Start

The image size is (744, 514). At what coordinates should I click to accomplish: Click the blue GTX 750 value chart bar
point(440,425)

End
Start

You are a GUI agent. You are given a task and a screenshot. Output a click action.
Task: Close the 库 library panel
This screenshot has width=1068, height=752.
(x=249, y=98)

End

▶ [TASK DESCRIPTION] Output the material verbatim, starting with the line that contains "The image size" and continuing through the line that contains "point(440,425)".

▶ [RESPONSE TO THIS TASK]
The image size is (744, 514). At what coordinates should I click to accomplish: Click the blue GTX 750 value chart bar
point(440,425)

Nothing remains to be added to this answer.